Hanford Cleanup Workers Vote on One-Year Contract Extension

Members of Local 12-369 will vote Nov. 6 on a one-year contract extension that increases wages and maintains the rest of the existing labor agreement.

The collective bargaining agreement covers approximately 520 USW members—they support the environmental cleanup mission at the Hanford nuclear reservation in central Washington state—as well as more than 2,000 members of other unions at the site.

Photo courtesy the Department of Energy.

The Hanford Atomic Metal Trades Council (HAMTC)—an umbrella group consisting of the USW and 13 metal trade unions—negotiated the extension to help provide a measure of security as the Department of Energy (DOE) makes changes in 2020.

The goal was to have the site’s cleanup workers covered by an agreement when the DOE either brings in new contractors or renegotiates its agreements with the existing vendors next year, said Local 12-369 unit President Pete Gomez. The existing labor agreement would have expired in November 2019.

After the DOE awards the cleanup contracts for the former nuclear weapons production site, the Hanford locals will enter full contract negotiations in September 2020.

Gomez said the unions had three main goals for the one-year extension: a general wage increase, successorship language and no structural change in benefits. Successorship is important because it ensures that any new contractor that may take over the cleanup project has to accept the labor contract’s provisions and recognize the union.

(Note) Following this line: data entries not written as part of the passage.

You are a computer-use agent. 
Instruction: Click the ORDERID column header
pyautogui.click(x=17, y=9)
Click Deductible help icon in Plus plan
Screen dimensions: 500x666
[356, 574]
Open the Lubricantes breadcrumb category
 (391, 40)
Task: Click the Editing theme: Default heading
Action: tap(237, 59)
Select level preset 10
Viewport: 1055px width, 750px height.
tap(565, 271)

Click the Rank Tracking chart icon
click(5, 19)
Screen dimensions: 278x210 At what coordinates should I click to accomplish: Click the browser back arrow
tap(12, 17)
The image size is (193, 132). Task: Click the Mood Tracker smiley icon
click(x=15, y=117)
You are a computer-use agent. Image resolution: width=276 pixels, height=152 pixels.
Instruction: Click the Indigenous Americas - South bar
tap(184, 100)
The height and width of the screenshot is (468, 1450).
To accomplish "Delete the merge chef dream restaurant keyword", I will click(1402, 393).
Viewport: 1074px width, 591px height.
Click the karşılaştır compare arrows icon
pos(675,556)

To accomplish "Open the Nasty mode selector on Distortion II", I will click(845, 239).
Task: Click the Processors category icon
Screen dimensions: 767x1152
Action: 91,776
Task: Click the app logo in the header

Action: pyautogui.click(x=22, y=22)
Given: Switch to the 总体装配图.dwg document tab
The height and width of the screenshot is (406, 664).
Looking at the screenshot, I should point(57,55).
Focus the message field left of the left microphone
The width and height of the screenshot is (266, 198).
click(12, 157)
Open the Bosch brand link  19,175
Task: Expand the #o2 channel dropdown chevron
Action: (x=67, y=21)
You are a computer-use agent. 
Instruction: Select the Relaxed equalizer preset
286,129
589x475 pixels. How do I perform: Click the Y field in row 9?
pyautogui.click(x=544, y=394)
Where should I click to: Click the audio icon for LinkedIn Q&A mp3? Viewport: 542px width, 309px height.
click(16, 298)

HAMTC reached a tentative agreement on Oct. 10 with cleanup contractors Mission Support Alliance (MSA), Washington River Protection Solutions (WRPS), Veolia and CH2M Hill Plateau Remediation Company (CH2M).

The one-year extension includes a 2.5 percent general wage increase and no changes to benefits or the existing successorship clause in the contract.

Battelle, another clean-up contractor, which employs seven USW members, is not included in the one-year extension. This contract is bargained through HAMTC as well and will also need to be renegotiated in 2020.

Members will vote on the tentative agreement on Wed., Nov. 6 from 5 a.m.-7 p.m. at the Richland Labor Temple, 1305 Knight St., in downtown Richland, Wash.